Niet iedereen in de gemeente was voorstander van de website, maar Prince is niet bevreesd dat gemeenteleden zonder computer zich een buitenstaander zijn gaan voelen. “De geplaatste informatie is altijd op een andere manier beschikbaar, bijvoorbeeld via de kerkbode.”
Het maken van contact is een van de grote voordelen van een kerkelijke website, denkt de webmaster. “Het is ideaal voor mensen die in Dinteloord willen gaan wonen, voor oud-gemeenteleden en voor mensen in het buitenland die nu toch met de gemeente kunnen meeleven.”
Prince weet geen concrete voorbeelden van mensen die door de website meer belangstelling voor het Evangelie hebben gekregen. Het is de Dinteloorder wel bekend dat onkerkelijke dorpsgenoten belangstelling hebben voor de website. “Met name de muziekbestanden trekken veel aandacht. Ik hoop dat bezoekers van de site ook andere pagina’s bekijken en bij de meditaties terechtkomen.”
De website biedt naast een actueel rooster van de kerkdiensten ook nog de intrededienst van ds. J. H. Adriaanse, een uitleg van de symbolen in de kerk, foto’s van in en om de kerk en een lijst van predikanten die de gemeente sinds 1613 hebben gediend.
Hoeveel tijd het onderhouden van de website kost, kan Prince niet zeggen. De financiën zullen in ieder geval geen reden vormen om de site te beëindigen, omdat een oud-gemeentelid het beheer geheel vrijwillig uitvoert. Aan stoppen denkt Prince niet, eerder aan het uitbreiden van de site met een jeugdpagina.
Veel hervormde gemeenten hebben internet inmiddels ontdekt als een medium waarop ze zich kunnen presenteren. De christelijke gereformeerden lijken een stuk minder enthousiast. “Van de 190 gemeenten zijn er een twintigtal mee bezig, waarvan er een stuk of tien al on line zijn”, schat Wim Hovestad.
De Zwollenaar is webmaster van de landelijke site van de Christelijke Gereformeerde Kerken. “De belangstelling voor een eigen site neemt wel toe. Ik krijg veel vragen, maar het is blijkbaar moeilijk om de stap naar internet te zetten.”
Tijd en geld zijn volgens Hovestad de twee belangrijkste redenen waarom gemeenten niet aan een eigen site beginnen. “Veel mensen denken dat het veel geld kost. Dat is niet waar. Bovendien hebben de mensen tegenwoordig nog maar weinig tijd over.”
Dat zo weinig christelijke gereformeerde kerken een eigen plekje op de digitale snelweg hebben, komt volgens de Zwolse webmaster “ook door de terughoudendheid bij de wat meer behoudende gemeenten.
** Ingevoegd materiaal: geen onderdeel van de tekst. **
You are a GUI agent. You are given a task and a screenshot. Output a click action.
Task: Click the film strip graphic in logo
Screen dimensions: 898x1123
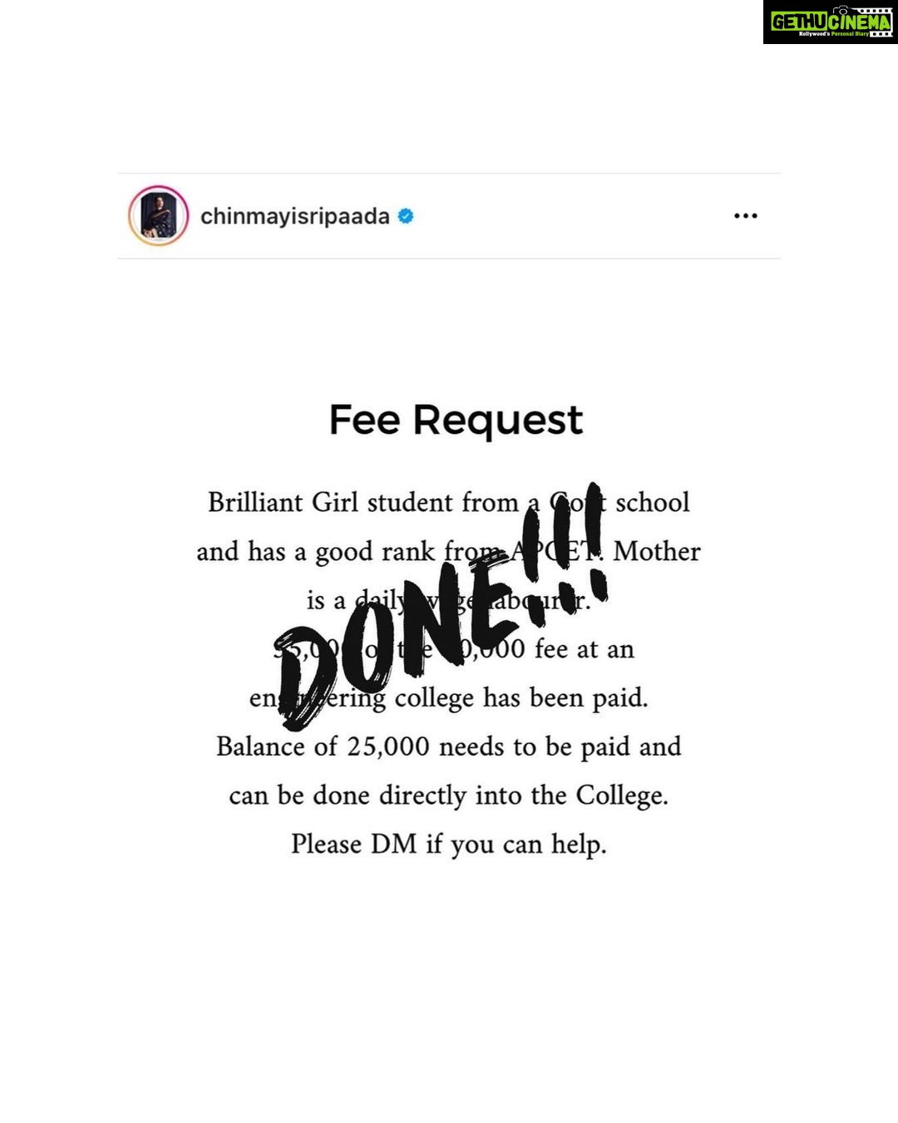pyautogui.click(x=871, y=22)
Die zijn erg voorzichtig met internet, omdat er veel vuil op te vinden is.”
Hovestad verwacht dat de terughoudendheid “stapje voor stapje zal wegebben”, mede doordat in kerkelijke literatuur steeds meer over internet wordt geschreven. “Het is een fenomeen dat niet meer uit onze maatschappij is weg te denken.”
Gemeenten moeten niet zomaar aan een eigen site beginnen, waarschuwt de Zwollenaar. “Het is vaak organisatorisch niet haalbaar.” Als een gemeente de continuïteit niet kan waarborgen, is het beter even te wachten, meent Hovestad. “Je ziet wel eens dat een jong enthousiast lid die nog op school zit, het leuk vindt om een site te maken. Maar na drie maanden merk je dat de agenda verouderd is en dat de site niet meer wordt bijgehouden. Zo’n situatie moet je voorkomen.”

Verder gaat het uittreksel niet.